Robert E. Barnes of Barnes Law LLP, who represents the Stueve family in a fraud, Racketeer Influenced and Corrupt Organizations Act and negligent hiring lawsuit against Buchalter, ended his opening statement with a damages estimate — $150 million in losses and missed interest — and a suggestion for jurors: “Let it be loud and let it be clear. Big law is not above the law.”

He also previewed Buchalter’s defense, telling jurors, “What you won’t hear, unfortunately, is law firm accountability. What you won’t hear, unfortunately, is a law firm apology,” Barnes said.

Barnes’s folksy approach at the start of the expected four-week trial focused on the legacy of a family that valued hard work and family, amassed a huge fortune through their Alta-Dena Dairy, then lost most of it at the hands a family attorney, Raymond Novell, along with Buchalter partner J. Wayne Allen. Stueve et al. v. Novell et al., 10-00411651 (Orange Super. Ct., filed Sept. 24, 2010).

Allen worked at Berger Kahn LLP for about 16 months before he joined Buchalter in July 2007.

Buchalter “forced out” Allen in February 2010 for rule violations related to money he’d loaned himself from the Stueves without disclosing it to the firm or seeking the firm’s permission, said Buchalter’s lawyer, Alan A. Greenberg of Greenberg Gross LLP.

Allen didn’t disclose his $425,000 loan from the Stueves when Buchalter hired him, then in 2008 loaned himself another $270,000.

“He did not ask for permission, he did not get permission. He just did it,” Greenberg said.

Still, Greenberg said the Stueves’ financial situation is of their own doing.

“It was actually the Stueves who made the decisions and took the actions that bring us here today,” Greenberg said. “This case is about personal responsibility for making decisions about one’s own affairs.”

Greenberg’s slide show included a brief history of Buchalter, which opened in Los Angeles in 1940 and now has 240 attorneys in seven offices in three states.
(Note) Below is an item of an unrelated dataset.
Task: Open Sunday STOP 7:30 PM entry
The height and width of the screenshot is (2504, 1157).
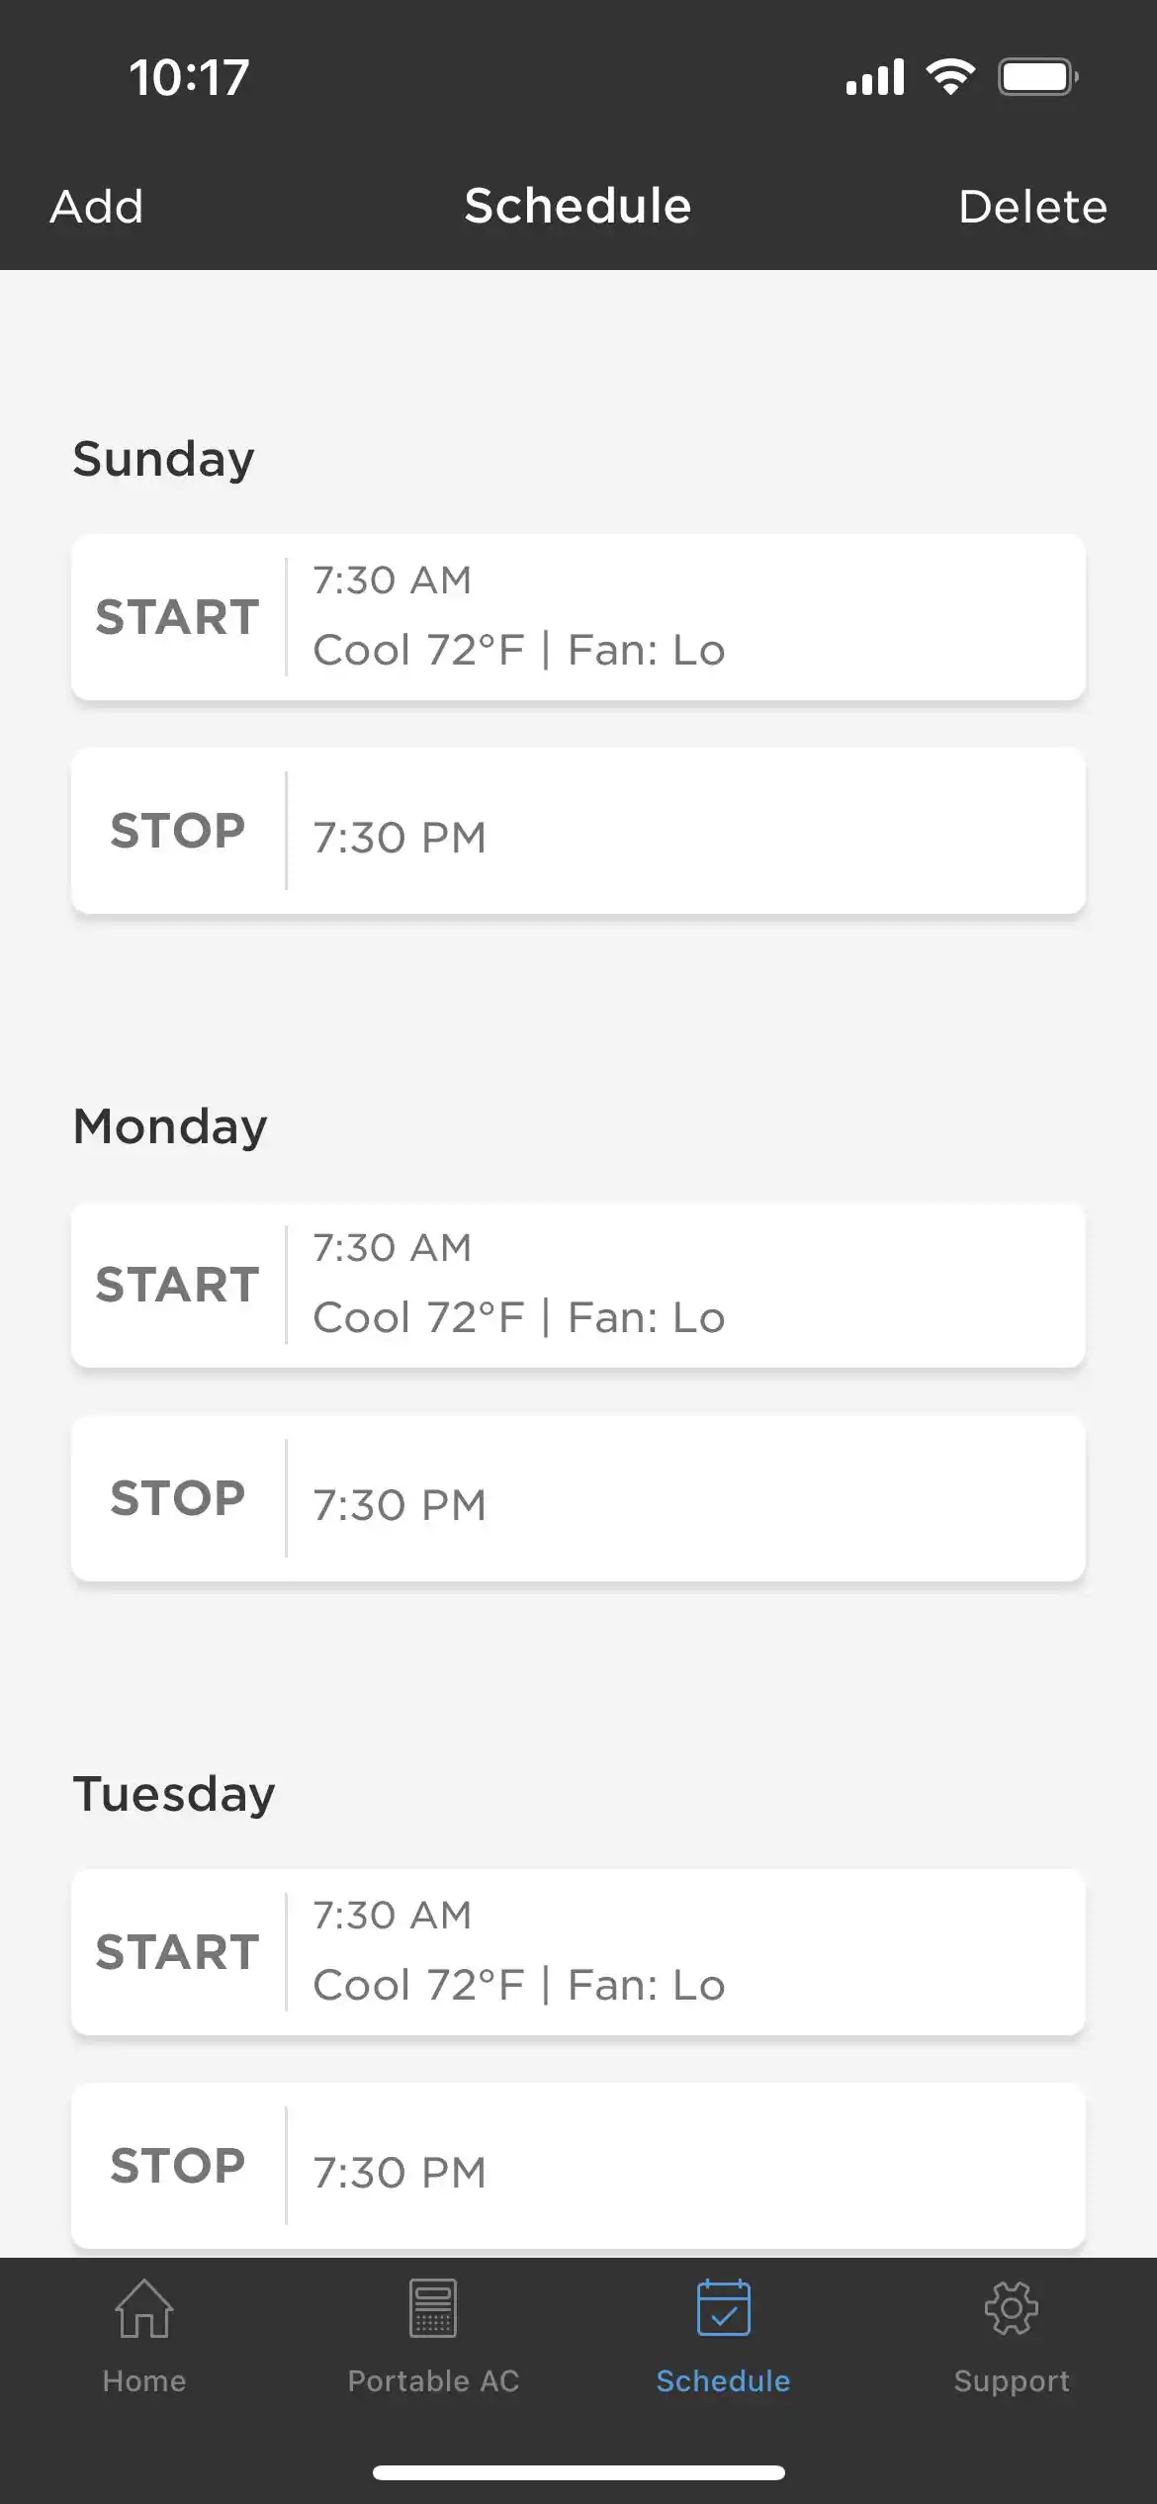Action: 579,831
As Buchalter Chief Financial Officer Pamela Webster watched from the gallery, Greenberg detailed the firm’s hiring process as well as the rules about loans that led to Allen’s ouster.

“There are rules that govern attorneys, and the firm is very adamant that the attorneys in the firm follow the rules,” Greenberg said.

Greenberg is handling the trial with his law partner, Wayne R. Gross, and firm associates Stephanie S. Elder and Claire-Lise Y. Kutlay.

Barnes is working with Michael S. Cooper, Douglas M. Hanchar and Tony J. Nasser.

Allen, Novell and Berger Kahn, where Allen worked before Buchalter, settled with the Stueves last week, leaving Buchalter the only defendant on trial. Berger Kahn’s lawyer, Allen L. Michel of Gipson Hoffman & Pancione A.P.C., watched opening statements, as did Allen’s lawyer, Michael R. Williams of Bienert, Miller & Katzman PLC. More than a dozen members of the Stueve family also attended.

Barnes talked jurors through what he described as the Stueve family legacy, which began in Frohna, Missouri, and continued in Monrovia, where brothers Harold, Edgar and Elmer started the Alta-Dena Dairy in 1945.

The dairy grew into the largest in the world, but the family maintained modest lifestyles. Stueve children worked the toughest and lowest-paying jobs at the dairy before the family sold it in 1989, then fell into bankruptcy, he said.

Still, the family maintained huge land assets across California, and they trusted Novell, who was a longtime family friend, to develop a wealth management plan that would secure the family’s finances and charitable contributions for generations.

Novell partnered with Allen in 2001 because he was an experienced estate planner. Barnes told jurors that much of Allen’s work at Buchalter attempted to conceal the “self dealing” Novell had engaged in for years with the Stueves’ money.

The Stueves discovered much of their wealth was gone in early 2010 after a family member died, Barnes said.

Orange County Superior Court Judge William D. Claster is presiding over the trial.